Received: 06/06/2016
Accepted : 02/09/2016
In Press: 07/10/2016
Published: 15/03/2017

Abstract

OBJECTIVES:
Despite the success of TNF-alpha inhibitor (TNFi) treatment in rheumatoid arthritis (RA), a substantial number of patients necessitate discontinuation. Prediction thereof would be clinically relevant and guide the decision whether to start TNFi treatment.
METHODS:
Data were used from the observational BiOCURA cohort, in which patients initiating biological treatment were enrolled and followed up for one year. In the model development cohort (n=192), a model predicting TNFi discontinuation was built using Cox-regression with backward selection (p<0.05).

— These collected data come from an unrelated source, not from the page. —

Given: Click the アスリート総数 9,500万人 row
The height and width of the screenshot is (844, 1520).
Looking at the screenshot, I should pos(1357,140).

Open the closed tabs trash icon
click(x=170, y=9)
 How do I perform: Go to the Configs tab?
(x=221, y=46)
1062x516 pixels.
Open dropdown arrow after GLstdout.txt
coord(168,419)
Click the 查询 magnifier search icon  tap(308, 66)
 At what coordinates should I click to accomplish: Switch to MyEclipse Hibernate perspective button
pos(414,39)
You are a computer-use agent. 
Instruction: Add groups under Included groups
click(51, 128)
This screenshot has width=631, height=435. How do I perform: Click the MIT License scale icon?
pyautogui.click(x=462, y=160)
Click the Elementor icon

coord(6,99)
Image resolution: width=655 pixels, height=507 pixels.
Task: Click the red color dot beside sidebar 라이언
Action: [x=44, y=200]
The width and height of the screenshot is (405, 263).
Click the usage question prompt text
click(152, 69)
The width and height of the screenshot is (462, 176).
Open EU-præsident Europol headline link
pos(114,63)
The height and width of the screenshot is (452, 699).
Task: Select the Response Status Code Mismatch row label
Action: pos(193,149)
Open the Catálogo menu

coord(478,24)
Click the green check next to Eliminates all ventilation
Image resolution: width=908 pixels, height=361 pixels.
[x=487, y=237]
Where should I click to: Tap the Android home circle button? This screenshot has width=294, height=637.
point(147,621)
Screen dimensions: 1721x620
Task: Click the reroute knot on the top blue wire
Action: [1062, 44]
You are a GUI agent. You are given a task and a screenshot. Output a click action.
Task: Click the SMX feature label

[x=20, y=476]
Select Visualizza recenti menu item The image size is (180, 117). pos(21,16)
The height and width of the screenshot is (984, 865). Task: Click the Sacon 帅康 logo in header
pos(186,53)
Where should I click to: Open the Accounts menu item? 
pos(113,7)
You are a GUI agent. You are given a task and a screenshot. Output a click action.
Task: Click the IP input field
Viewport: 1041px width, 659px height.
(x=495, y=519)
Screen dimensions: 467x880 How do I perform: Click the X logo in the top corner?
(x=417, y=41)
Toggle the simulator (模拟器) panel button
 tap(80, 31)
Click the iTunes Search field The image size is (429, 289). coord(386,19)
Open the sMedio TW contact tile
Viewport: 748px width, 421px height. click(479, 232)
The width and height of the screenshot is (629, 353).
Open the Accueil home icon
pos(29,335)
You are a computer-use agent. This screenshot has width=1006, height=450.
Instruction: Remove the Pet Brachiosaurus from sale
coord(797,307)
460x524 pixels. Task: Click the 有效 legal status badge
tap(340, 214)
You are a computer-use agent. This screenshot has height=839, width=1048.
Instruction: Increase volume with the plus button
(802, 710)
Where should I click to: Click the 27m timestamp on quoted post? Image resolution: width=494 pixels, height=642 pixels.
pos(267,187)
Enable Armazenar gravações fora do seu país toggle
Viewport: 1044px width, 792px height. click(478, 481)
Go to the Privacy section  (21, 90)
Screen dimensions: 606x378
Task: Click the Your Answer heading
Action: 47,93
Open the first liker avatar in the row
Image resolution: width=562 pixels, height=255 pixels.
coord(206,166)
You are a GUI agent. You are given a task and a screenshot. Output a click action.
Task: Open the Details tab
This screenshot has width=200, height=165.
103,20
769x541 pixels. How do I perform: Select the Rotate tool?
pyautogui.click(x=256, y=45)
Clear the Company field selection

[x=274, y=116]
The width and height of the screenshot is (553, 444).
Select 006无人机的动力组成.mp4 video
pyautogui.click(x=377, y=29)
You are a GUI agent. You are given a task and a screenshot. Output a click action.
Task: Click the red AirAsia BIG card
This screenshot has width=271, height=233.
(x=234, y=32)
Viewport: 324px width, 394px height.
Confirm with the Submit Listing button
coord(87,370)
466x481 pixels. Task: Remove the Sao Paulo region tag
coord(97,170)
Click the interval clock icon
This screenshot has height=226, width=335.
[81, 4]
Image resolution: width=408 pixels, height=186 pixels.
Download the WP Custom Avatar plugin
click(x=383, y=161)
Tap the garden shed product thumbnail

The parameters of the model were tested again in a model refinement cohort (n=60), for significance (p<0.05) and consistency of effect. In addition, we performed a systematic review to put our study results into perspective.
RESULTS:
Of the 252 patients who initiated TNFi treatment, 103 (41%) had to discontinue treatment. Discontinuation was predicted at baseline by female gender, current smoking, high visual analogue scale of general health, and higher number of previously used biological disease-modifying anti-rheumatic drugs (bDMARDs). At refinement, smoking status and number of previously used bDMARDs remained with re-estimated hazard ratios (HRs) in the total cohort of 1.74 (95%-CI 1.15–2.63, p<0.01) and 1.40 (95%-CI 1.1–1.68, p<0.01), respectively. Using these two predictors, we developed a simple score predicting discontinuation (PPV=72.3%). From literature, predictors were pack years of smoking, number of previously used bDMARDs, lack of any concomitant DMARD therapy and in particular lack of concomitant methotrexate (MTX).
CONCLUSIONS:
TNFi discontinuation is predicted by current smoking and number of previously used bDMARDs, as well as by pack years of smoking and lack of any concomitant DMARD/MTX therapy.